### DATA EXTRACT
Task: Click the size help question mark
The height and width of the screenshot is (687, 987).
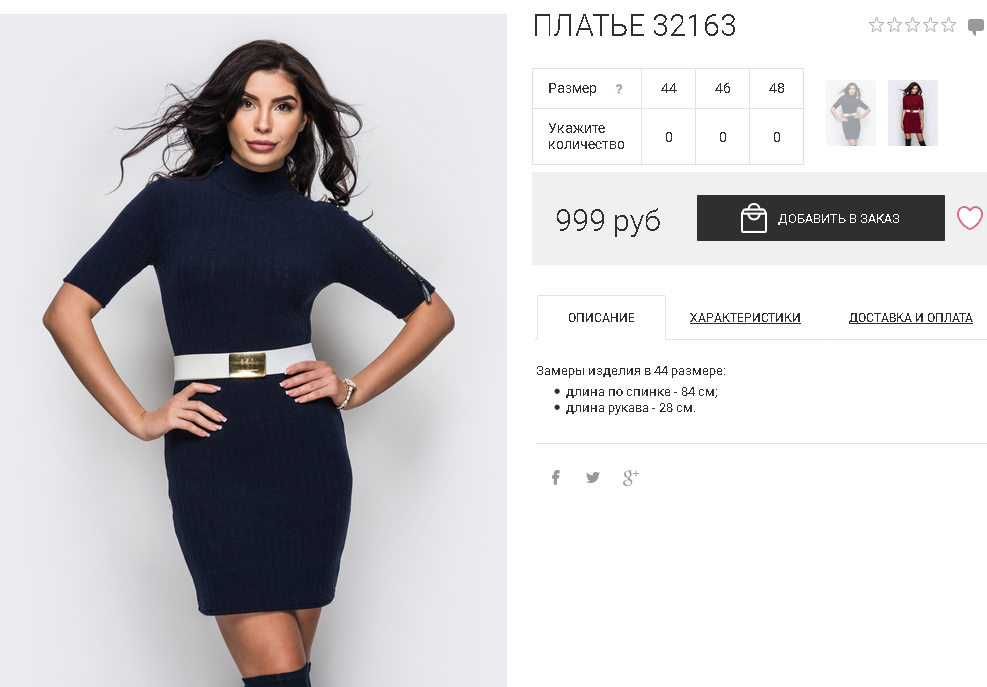Action: 619,89

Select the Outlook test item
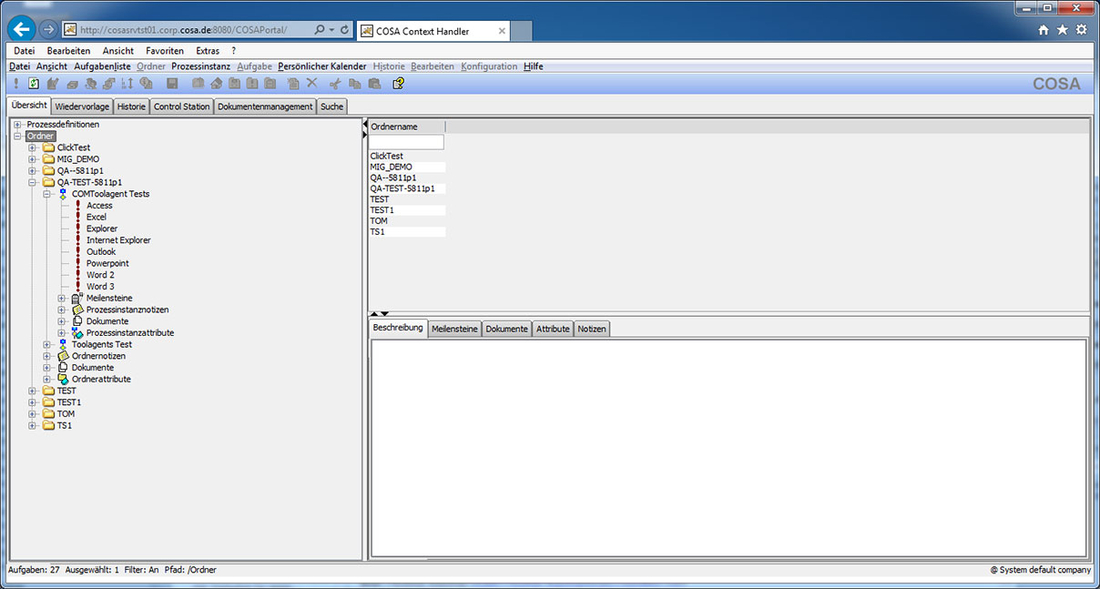(x=100, y=251)
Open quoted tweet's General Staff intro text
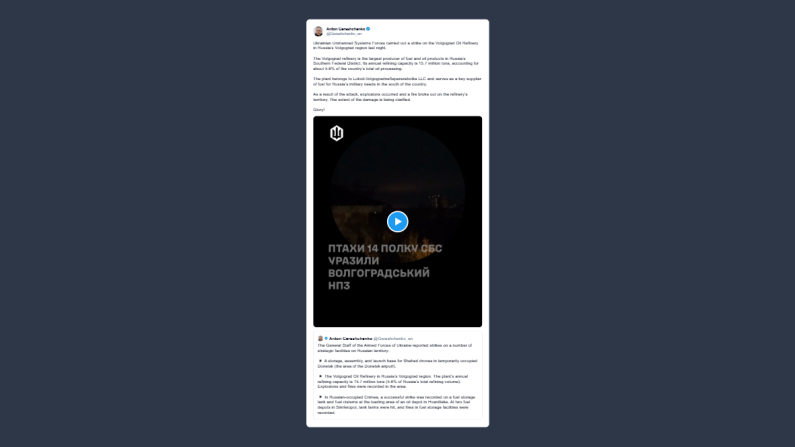The image size is (795, 447). pos(394,348)
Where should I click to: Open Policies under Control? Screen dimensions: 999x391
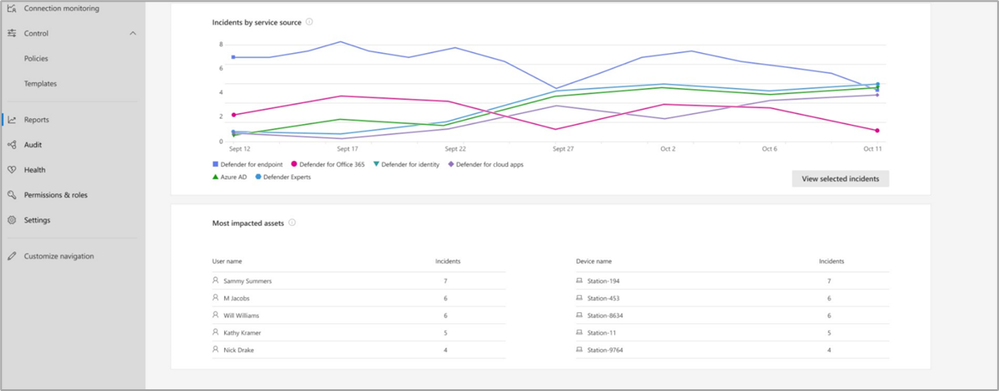[x=36, y=59]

### TASK PROMPT
Each entry is to be transcribed verbatim, and any picture in it is to be skipped.

### RESPONSE BOX
Task: Click the size help question mark
The height and width of the screenshot is (687, 987).
Action: 619,89

Select the Outlook test item
(x=100, y=251)
Open quoted tweet's General Staff intro text
The image size is (795, 447). pos(394,348)
Where should I click to: Open Policies under Control? Screen dimensions: 999x391
[x=36, y=59]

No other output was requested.